Ideally, breastfeeding should begin within the first few hours of delivery by allowing the baby to nurse or rest, skin-to-skin, on the mother’s chest. During this time, most infants are alert and interested in nursing.
During the initial few days post-delivery, a new mother produces small amounts of a yellowish milk called colostrum. The colostrum is rich in nutrients and provides all the calories that a baby needs for the first few days. Most women worry that this small quantity of colostrum will not be enough for their baby’s nutrition. However, it’s important to remember that the colostrum is present in small amounts (5-10 cc per feed), as the baby’s kidneys are not initially able to handle large volumes of fluid. It is higher in protein and minerals, and lower in fat, carbohydrates and some vitamins compared to mature breastmilk-perfect for your newborn and has immunoglobulins (mostly IgA) that provide anti-infective protection for the baby. It acts a laxative to help the baby pass meconium and is easily digested.

◆ DATA SUPPLIED:
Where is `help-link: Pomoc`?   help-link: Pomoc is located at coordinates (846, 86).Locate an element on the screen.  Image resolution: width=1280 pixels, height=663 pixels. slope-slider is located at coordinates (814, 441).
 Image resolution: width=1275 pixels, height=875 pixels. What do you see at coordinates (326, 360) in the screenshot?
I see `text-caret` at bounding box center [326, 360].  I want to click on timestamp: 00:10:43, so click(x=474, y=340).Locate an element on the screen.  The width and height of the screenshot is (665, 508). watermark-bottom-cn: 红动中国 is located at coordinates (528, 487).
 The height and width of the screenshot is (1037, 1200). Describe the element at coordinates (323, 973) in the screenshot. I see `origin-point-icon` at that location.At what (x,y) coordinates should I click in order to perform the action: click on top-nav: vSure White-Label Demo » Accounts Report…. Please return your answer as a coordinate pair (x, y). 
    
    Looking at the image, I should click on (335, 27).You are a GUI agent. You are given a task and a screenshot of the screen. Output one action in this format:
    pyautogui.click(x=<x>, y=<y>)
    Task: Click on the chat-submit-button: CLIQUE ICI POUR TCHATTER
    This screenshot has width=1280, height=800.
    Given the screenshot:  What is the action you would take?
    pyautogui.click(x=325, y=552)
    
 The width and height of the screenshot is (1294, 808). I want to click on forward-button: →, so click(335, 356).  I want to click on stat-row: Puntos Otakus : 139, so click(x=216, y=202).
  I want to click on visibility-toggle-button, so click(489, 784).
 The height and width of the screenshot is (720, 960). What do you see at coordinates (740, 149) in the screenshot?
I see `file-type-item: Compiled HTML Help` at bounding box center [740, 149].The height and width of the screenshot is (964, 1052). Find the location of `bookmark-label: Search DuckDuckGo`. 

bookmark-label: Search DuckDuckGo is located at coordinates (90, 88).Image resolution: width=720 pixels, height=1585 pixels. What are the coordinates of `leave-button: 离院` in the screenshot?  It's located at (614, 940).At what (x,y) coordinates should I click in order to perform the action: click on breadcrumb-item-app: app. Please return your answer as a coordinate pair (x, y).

◆ TASKS TO PERFORM:
[a] Retype the breastfeeding passage word for word, everything from "Ideally, breastfeeding should" down to "interested in nursing.".
[b] Write a continuation of the breastfeeding passage that picks up after its final sentence.

◆ ANSWERS TO THIS EXERCISE:
[a]
Ideally, breastfeeding should begin within the first few hours of delivery by allowing the baby to nurse or rest, skin-to-skin, on the mother’s chest. During this time, most infants are alert and interested in nursing.

[b]
Some breastfeeding techniques recommended by our lactation experts to simplify the breastfeeding process are:
Watch out for early signs of hunger – Women are usually encouraged to attempt breastfeeding as soon as the infant begins to show the signs of hunger. The early signs of hunger mostly include awakening, sucking on the hands, lips, or tongue or searching for the breast (called rooting). Most newborns do not cry until they are very hungry. However, waiting to breastfeed until an infant starts crying is not recommended.
Allow your baby to feed on demand – In the first one or two weeks, infants will mostly breastfeed 8 to 12 times per day. Sometimes, infants will also want to nurse more frequently, as often as 30 to 60 minutes; while some others will have to be awakened and encouraged to nurse. During the first week of life, most doctors encourage parents to wake a sleeping infant to nurse if three hours have passed since the beginning of the previous feeding. Some babies will cluster feed, meaning that they feed very frequently for some feedings and then sleep for a longer period.
The length of time that an infant takes to finish breastfeeding varies, especially in the first few weeks post delivery. While some infants take as little as 5 minutes, some others need 20 minutes or more. Our lactation experts recommend that the infant is allowed to breastfeed for as long as desired actively. ‘Active’ breastfeeding means that the infant is regularly suckling and swallowing.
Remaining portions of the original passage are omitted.